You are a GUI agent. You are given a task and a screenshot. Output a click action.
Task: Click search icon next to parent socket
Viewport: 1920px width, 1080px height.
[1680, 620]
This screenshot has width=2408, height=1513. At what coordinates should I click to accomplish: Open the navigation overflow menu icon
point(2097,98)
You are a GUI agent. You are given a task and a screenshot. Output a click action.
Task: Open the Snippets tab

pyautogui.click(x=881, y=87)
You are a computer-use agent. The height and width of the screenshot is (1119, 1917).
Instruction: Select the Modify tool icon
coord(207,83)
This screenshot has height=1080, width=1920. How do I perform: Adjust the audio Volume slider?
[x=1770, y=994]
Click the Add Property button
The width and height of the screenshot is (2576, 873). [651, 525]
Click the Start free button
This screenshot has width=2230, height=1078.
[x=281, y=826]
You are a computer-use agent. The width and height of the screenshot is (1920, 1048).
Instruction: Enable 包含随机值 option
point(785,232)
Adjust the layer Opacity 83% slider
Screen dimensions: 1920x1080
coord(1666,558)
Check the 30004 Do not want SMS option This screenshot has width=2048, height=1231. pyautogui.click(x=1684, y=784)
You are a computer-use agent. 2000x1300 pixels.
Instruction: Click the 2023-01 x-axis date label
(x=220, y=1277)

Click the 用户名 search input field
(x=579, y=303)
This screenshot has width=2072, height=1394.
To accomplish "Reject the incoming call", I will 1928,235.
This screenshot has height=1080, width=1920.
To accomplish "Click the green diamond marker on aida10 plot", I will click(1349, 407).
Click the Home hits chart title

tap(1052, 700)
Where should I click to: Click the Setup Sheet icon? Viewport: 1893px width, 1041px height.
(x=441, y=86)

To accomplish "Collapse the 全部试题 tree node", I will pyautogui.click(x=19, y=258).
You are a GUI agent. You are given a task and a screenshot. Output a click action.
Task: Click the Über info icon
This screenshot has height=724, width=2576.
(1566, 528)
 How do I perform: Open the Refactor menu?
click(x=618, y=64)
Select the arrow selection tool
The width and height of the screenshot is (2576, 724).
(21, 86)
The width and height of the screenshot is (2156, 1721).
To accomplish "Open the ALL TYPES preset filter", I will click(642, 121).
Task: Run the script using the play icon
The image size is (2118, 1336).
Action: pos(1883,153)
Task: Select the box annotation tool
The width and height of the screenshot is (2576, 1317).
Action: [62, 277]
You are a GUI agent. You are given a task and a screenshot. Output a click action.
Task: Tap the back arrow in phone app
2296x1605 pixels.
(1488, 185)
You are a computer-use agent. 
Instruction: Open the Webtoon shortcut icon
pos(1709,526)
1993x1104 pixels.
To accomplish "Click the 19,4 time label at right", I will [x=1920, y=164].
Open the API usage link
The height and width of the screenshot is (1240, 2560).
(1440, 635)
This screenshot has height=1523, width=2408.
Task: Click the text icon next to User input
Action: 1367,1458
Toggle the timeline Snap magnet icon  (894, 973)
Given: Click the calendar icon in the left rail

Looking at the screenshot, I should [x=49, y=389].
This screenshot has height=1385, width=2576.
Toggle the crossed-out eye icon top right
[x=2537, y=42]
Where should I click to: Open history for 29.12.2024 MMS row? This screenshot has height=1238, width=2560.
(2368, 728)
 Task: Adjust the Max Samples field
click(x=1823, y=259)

......

AIM OF THE TASK ▸
If a line falls between the first line of the records and the line containing "Click the Start free button", inclusive, repeat it exactly; leave out all others.

SOLUTION FOR THIS EXERCISE ▸
You are a GUI agent. You are given a task and a screenshot. Output a click action.
Task: Click search icon next to parent socket
Viewport: 1920px width, 1080px height.
[1680, 620]
This screenshot has width=2408, height=1513. At what coordinates should I click to accomplish: Open the navigation overflow menu icon
point(2097,98)
You are a GUI agent. You are given a task and a screenshot. Output a click action.
Task: Open the Snippets tab

pyautogui.click(x=881, y=87)
You are a computer-use agent. The height and width of the screenshot is (1119, 1917).
Instruction: Select the Modify tool icon
coord(207,83)
This screenshot has height=1080, width=1920. How do I perform: Adjust the audio Volume slider?
[x=1770, y=994]
Click the Add Property button
The width and height of the screenshot is (2576, 873). [651, 525]
Click the Start free button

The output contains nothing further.